### EXERCISE PROMPT
Carry on the article below about songs by non-Colorado artists that celebrate Colorado, starting right after its final sentence.

### TEXT EXCERPT

>> START

I could make an hours-long playlist (and I might), but I chose to narrow my focus to enough songs to fill an old-fashioned mixtape (here’s a Tidal playlist). So I nixed any Colorado artists, even our favorite adoptee John Denver (I will eventually narrow down my list of quintessentially Colorado songs by Colorado artists). 

I also tried to avoid a few really obvious picks. Colorado inspired Joe Walsh, Bob Seger and Warren Zevon, but their Colorado-themed hits are all still classic-rock radio staples. We’re hoping the songs below inspire some deeper digging. Tell us if we missed your favorite musical ode to Colorado.

Grand Junction — The Hold Steady 

The Hold Steady write cinematic story songs, and “Grand Junction” feels like a pretty deep road movie with a tale relatable to many Colorado wanderers looking for “some vague sense of The West.” 

In his catchy chorus, Craig Finn earnestly sings “that night we drove into Grand Junction the lights / wеre weeping and deep and divine / She said I trust that we'll get somewhere safe by the storm / But I'm scared of the size of this sky.”


Ridin’ the Storm Out — REO Speedwagon

Depending on your age, this track might either land as a memorable FM radio staple or a surprisingly rocking new discovery from the “Keep On Loving You” band (you know you just started belting that out in your head). 

“Ridin’ the Storm Out” was the Illinois band’s biggest hit in the 1970s, and was a touring set closer for most of their career. It all started with an ill-advised hike on the Boulder flatirons while a blizzard rolled in.  

G. Brown tells the rest of the story on his expansive Colorado Music Experience blog. 


Denver — Willie Nelson

Driving through Colorado is a logical theme for hard-traveling musicians. The great Willie Nelson only needed 53 seconds to capture the feel of approaching Denver from the wide open spaces of eastern Colorado. 

He gets straight to the point, opening the song with “The bright lights of Denver are shining like diamonds. / Like 10,000 jewels in the sky.” Then his lonesome traveler finds a girl in “a quiet little out of the way place” and “they danced with a smile on their face.”


Midwestern States — The Menzingers

The Menzingers are a middle-aged nerd’s punk group. Their wordy songs are about growing up, aging out of all the typical punk cliches and struggling with adulthood. This 2017 single is about a coast-to-coast road trip, with a stop in Denver as the only tolerable stop in flyover country. “You said L.A. is only two days if we drive straight / Denver if we get tired / Said you didn't mind stopping just as long as we got out of the Midwest States.”

But watch the video above, posted from an acoustic show at Ratio Beerworks. They clearly think Denver is more than tolerable, and gush about the great shows and fans in the Mile High City.

>> END

### EXCERPTED RECORDS
>> START

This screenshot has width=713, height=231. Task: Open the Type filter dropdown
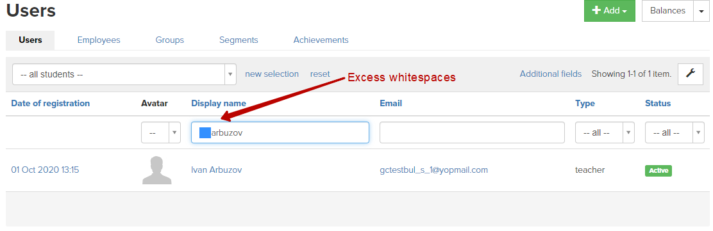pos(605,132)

>> END
>> START

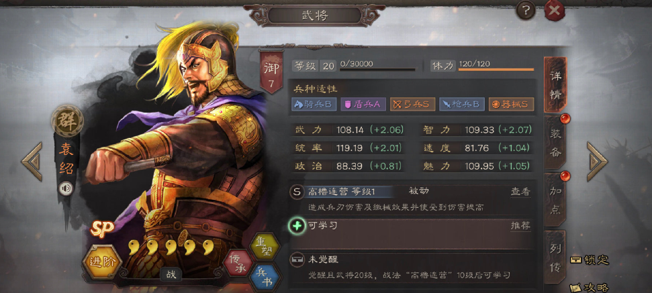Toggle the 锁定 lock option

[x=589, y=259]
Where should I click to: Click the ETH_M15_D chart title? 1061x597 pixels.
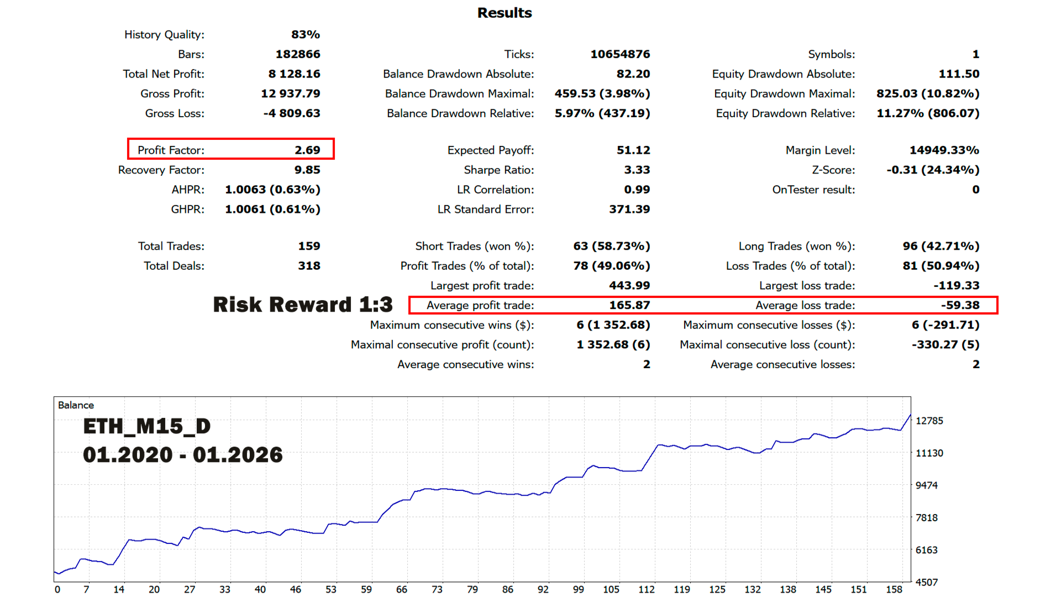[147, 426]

>> END

### WRITTEN REPLY
Colorado - Milky Chance

Colorado’s marijuana culture offered musical inspiration long before weed was legalized, but the groundbreaking law obviously didn’t go unnoticed, even in Europe. The German dance-pop band behind the international smash earworm “Stolen Dance” also scored a minor hit called “Colorado” about drowning your post-breakup sorrows. In drugs, of course. Or maybe by climbing mountains? The twin definitions of “high” always offer some conveniently plausible deniability.

“So I get high like Colorado / We had it all but what do I know? / I try to push away the sorrow.”


A Mile High in Denver – Jimmy Buffett

Before Jimmy Buffett made a lucrative career of songs about drinking on the beach, he apparently spent some time in Colorado. And not just in Denver, despite the title. He was at least a mile above Denver when he was inspired to sing “I'm about a mile high in Denver / Where the rock meets timberline.” He keeps gushing from there. 

Seriously, this song should be licensed for some marketing about this great state where “the sun will keep on shining.”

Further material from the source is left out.